Formato: Online Artículo Texto
Lenguaje:English
Publicado: Published by Elsevier Inc. 2022
Materias:
Acceso en línea:https://www.ncbi.nlm.nih.gov/pmc/articles/PMC9364668/
http://dx.doi.org/10.1016/j.healun.2022.01.1632
Descripción
Sumario:PURPOSE: During the COVID-19 pandemic, inpatient cardiothoracic transplant pharmacists expanded clinical services to include remote telehealth visits to increase patient access to pharmacy services and streamline visits for providers. Pharmacist visit activities included adherence and medication access assessments, adverse effect assessment and management, chart reviews, and medication reconciliation. METHODS: A single center retrospective chart review of 80 heart transplant recipients transplanted between January 2020 and December 2020 was completed. From July 2020 - March 2021, pharmacists called patients within the first year of transplant prior to scheduled provider clinic visits. Patients were not called if they had been called within the prior 4 weeks. Activities from clinic visits before and after pharmacist involvement were compared at 1 month, 3 months, 6 months, and 12 months post-transplant.

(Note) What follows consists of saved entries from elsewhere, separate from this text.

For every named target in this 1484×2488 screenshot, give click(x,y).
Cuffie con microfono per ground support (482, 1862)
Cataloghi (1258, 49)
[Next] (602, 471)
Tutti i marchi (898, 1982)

The goal of this analysis was to describe the number and types of interventions made by the pharmacist. RESULTS: A total of 100 patients and 272 clinic visits were analyzed, baseline clinical characteristics did not differ in the two cohorts. Pharmacists performed 233 tele-health visits which resulted in 394 interventions from July 2020 - March 2021, summarized in Figure 1. The most common interventions included adverse effect management (34%) and renal dose adjustment (17.8%). An analysis of outpatient visits before and after pharmacist involvement found no significant difference in reported adherence, appropriate renal dosing of medications or reported neurotoxicity (Table 1). CONCLUSION: Close to 400 interventions were made by our transplant pharmacy team through tele-health visits over a period of 8 months. Use of pre-visit pharmacist tele-health assessments allowed for expansion of clinical pharmacy services while facilitating more focused provider clinic visits. more consistency in clinic may yield improved post-pharmacist outcomes, though further analysis is warranted.